NAFLD Diagnosis using Machine Learning
This project leverages various machine learning models to predict Non-Alcoholic Fatty Liver Disease (NAFLD) based on medical diagnostic data. The workflow involves data preprocessing, feature engineering, hyperparameter tuning, and model evaluation to identify the most effective classifier.
Features and Functionality
-
Data Preprocessing:
- Handles missing values using mean imputation.
- Encodes categorical variables (e.g., gender).
- Scales features using Min-Max Scaling.
- Applies feature weighting based on domain knowledge.

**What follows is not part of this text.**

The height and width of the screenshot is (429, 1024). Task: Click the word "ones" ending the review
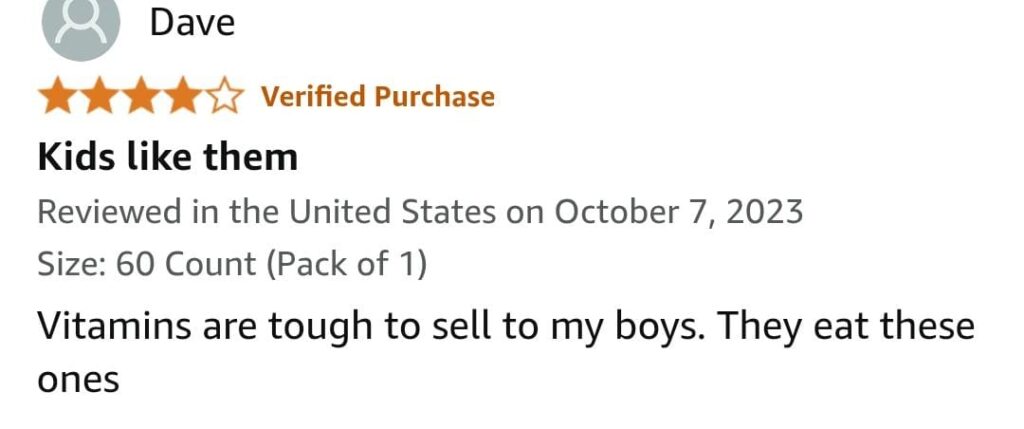tap(78, 381)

- Removes redundant features for specific models.
-
Model Training:
- Implements multiple classifiers, including:
- XGBoost
- Support Vector Machine
- Decision Tree
- Random Forest
- k-Nearest Neighbors
- Stochastic Gradient Descent
- Fine-tunes models using Grid Search and Random Search techniques.
- Implements multiple classifiers, including:
-
Evaluation:
- Generates classification reports and confusion matrices for model performance assessment.
- Visualizes confusion matrices using Seaborn heatmaps.
Dataset
The dataset includes medical diagnostic features such as:
- direct_bilirubin
- tot_bilirubin
- tot_proteins
- albumin
- ag_ratio
- sgpt
- sgot
- alkphos
The target variable, is_patient, indicates NAFLD diagnosis.
Dependencies
- Python 3.7+
- NumPy
- Pandas
- Scikit-learn
- Seaborn
- Matplotlib
- XGBoost
Results
Models are evaluated based on accuracy, precision, recall, and F1 score. Hyperparameter tuning is performed using Grid Search and Random Search for optimal results.